____ Listed entries

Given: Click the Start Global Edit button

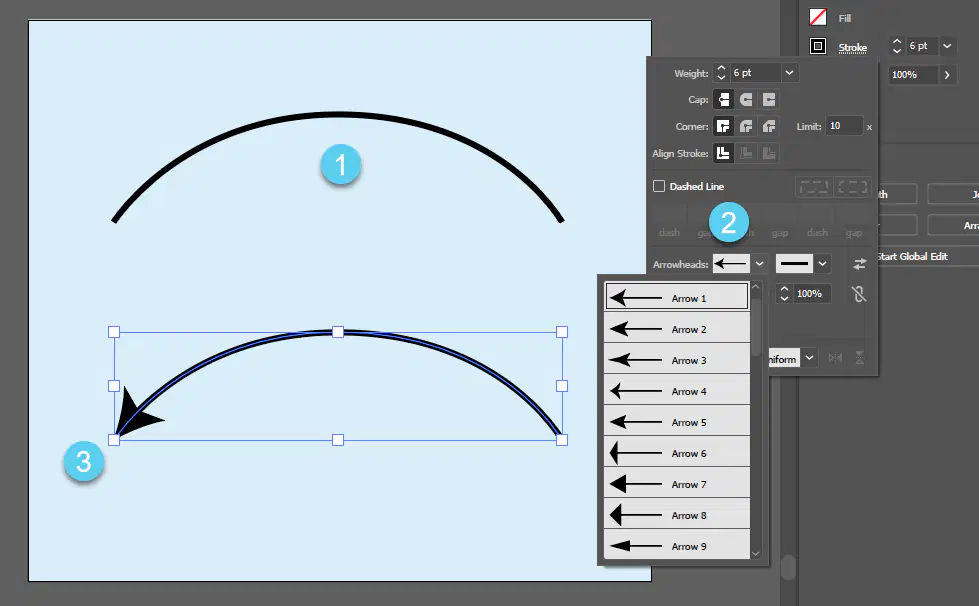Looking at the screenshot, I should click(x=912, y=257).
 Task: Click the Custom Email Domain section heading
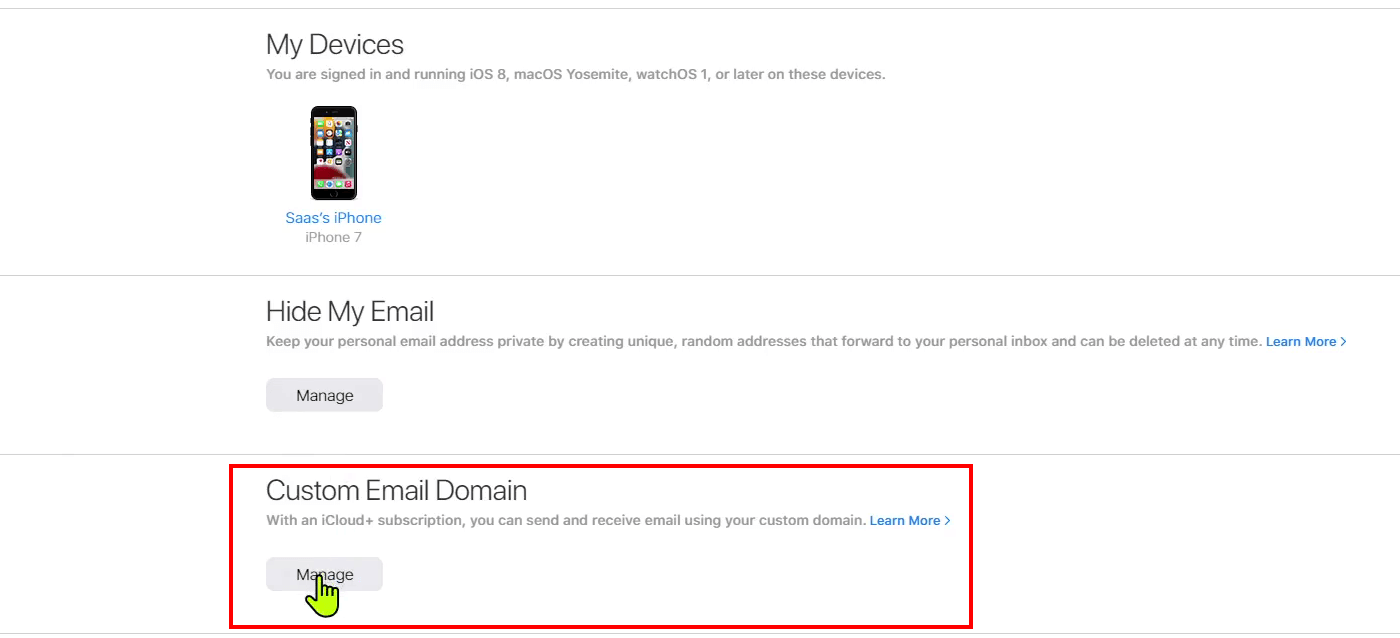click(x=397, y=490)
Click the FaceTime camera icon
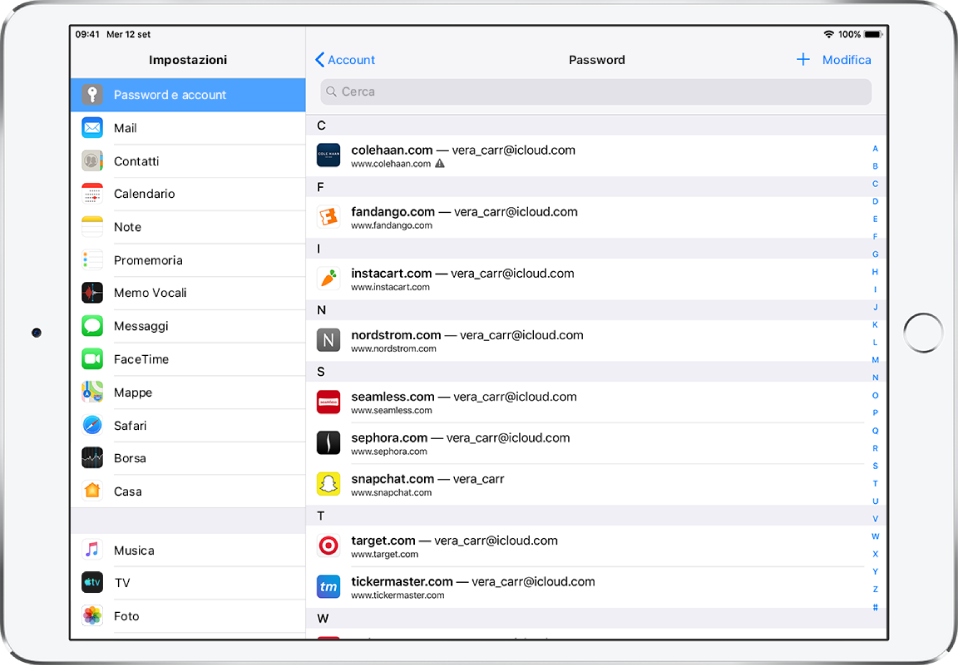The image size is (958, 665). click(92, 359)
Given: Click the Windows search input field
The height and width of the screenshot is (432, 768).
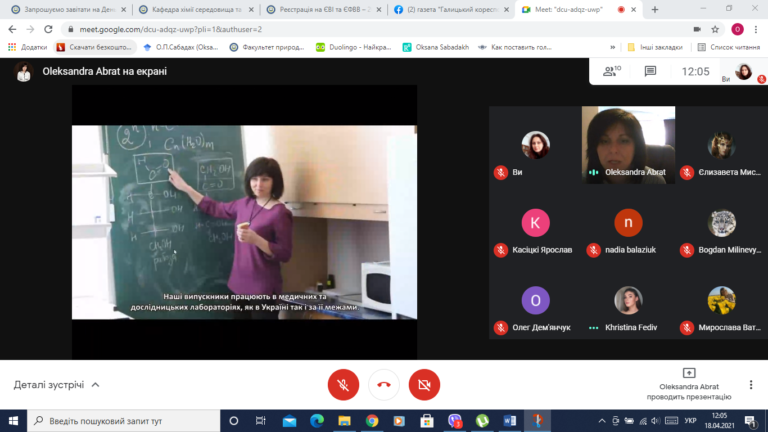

________

Work to complete => Output each line of the records exactly. Any picture is skipped.

Exercise response =>
Given: Click the Start Global Edit button

Looking at the screenshot, I should click(x=912, y=257).
 Task: Click the Custom Email Domain section heading
click(x=397, y=490)
Click the FaceTime camera icon
The image size is (958, 665). click(92, 359)
Given: Click the Windows search input field
The height and width of the screenshot is (432, 768).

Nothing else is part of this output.